From 1933 until the end of the War the Nazis stole works of art in every country they captured. They took paintings, sculptures, gold, ceramics, religious objects, rare books and shipped them back to Germany. This systematic program of thievery is the subject of two films I've seen recently—The Monuments Men and The Rape of Europa.
The Monuments Men is George Clooney’s semi-fictional account of a group of men, an odd bunch at that, who recovered some of the most revered works of art stolen by the Nazis. We meet the men, are shown some of the art treasures they seek and eventually find, deep in a mine in Germany. We learn about the efforts of the museums in Paris, Italy, and Russia to remove the works from the museums and attempt to hide them in the countryside. And we meet Hitler, Goring and their henchmen who directed the Nazi looting organizations.
The Rape of Europa is a much more thorough documentary of the art works confiscated by the Germans. It’s a vast subject and the film attempts to sample a fair number of the them, including the conflict allied commanders faced in attacking a setting that was of artistic and historical significance, as well as the lengthy post war recovery efforts
One by one most of the treasures were found in over 1,000 places in Germany and Austria. Still an estimated to be 20% of the artworks stolen by the Germans have never been recovered, hidden away somewhere or destroyed by the Nazis.

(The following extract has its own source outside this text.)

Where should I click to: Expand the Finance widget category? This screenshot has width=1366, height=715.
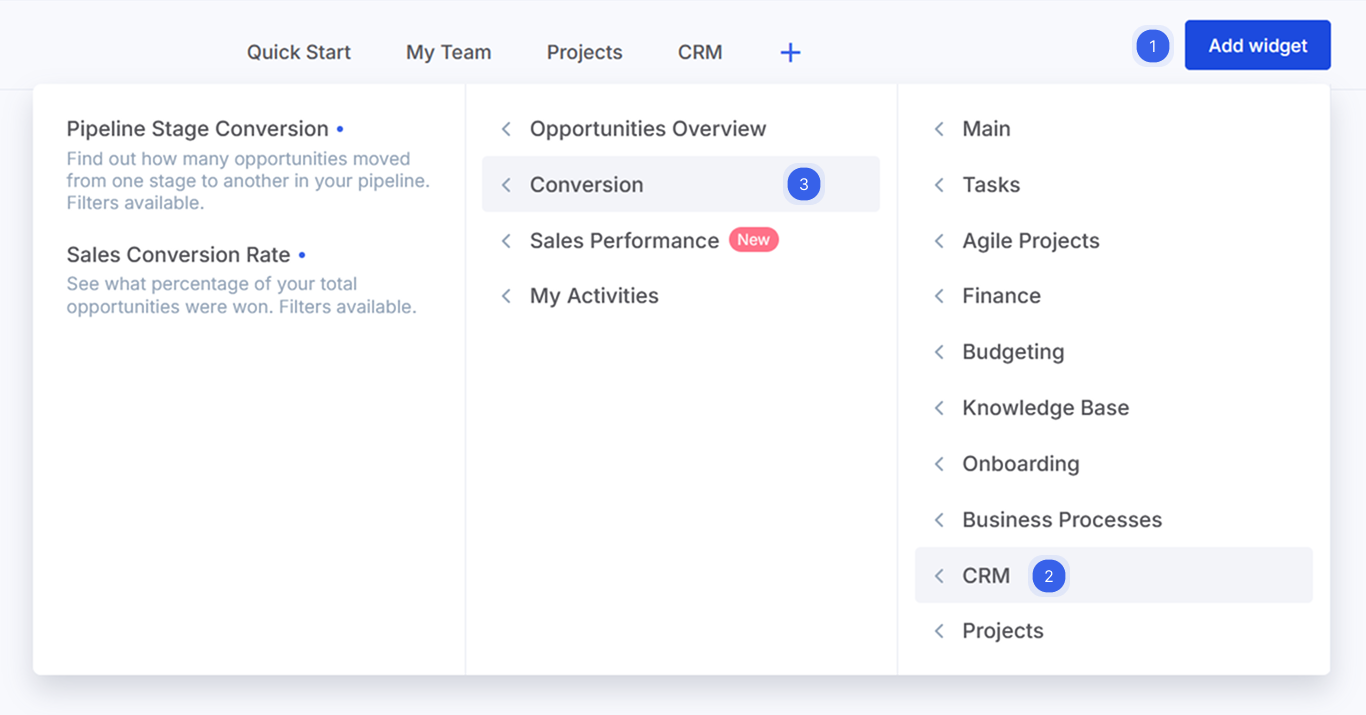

From time to time we hear about a cache or a particular work that has finally been discovered. Recently hundreds of works, including paintings by Picasso and Matisse, confiscated by the Nazis were discovered in an apartment in Munich that belonged to an elderly German.
Earlier a museum in Salt Lake realized that a small, pastoral painting by the French artist Francois Boucher was part of a collection stolen by the Nazis from a Jewish art dealer. Once confirmed, the museum returned the painting to the dealer’s daughter without reservation. And so the trail to the stolen art goes on to this day. Doubtless some will never be found.
However, neither movie discusses the millions of books stolen or destroyed by the Nazis, largely books confiscated from Jewish libraries throughout Europe. Starting with the book burnings of May 1933, the Nazis knew well how critical books were to the Jews. While most of them were destroyed, many that were valuable in some way were saved and sent to libraries or private collections in Germany.
The scope of Nazi book looting was enormous and the Monuments Men were able to return the majority of the books to their owners. Still a great many of the estimated two and a half million books they found could not be returned to their owners either because there was no way to identify them or their owners were no longer alive.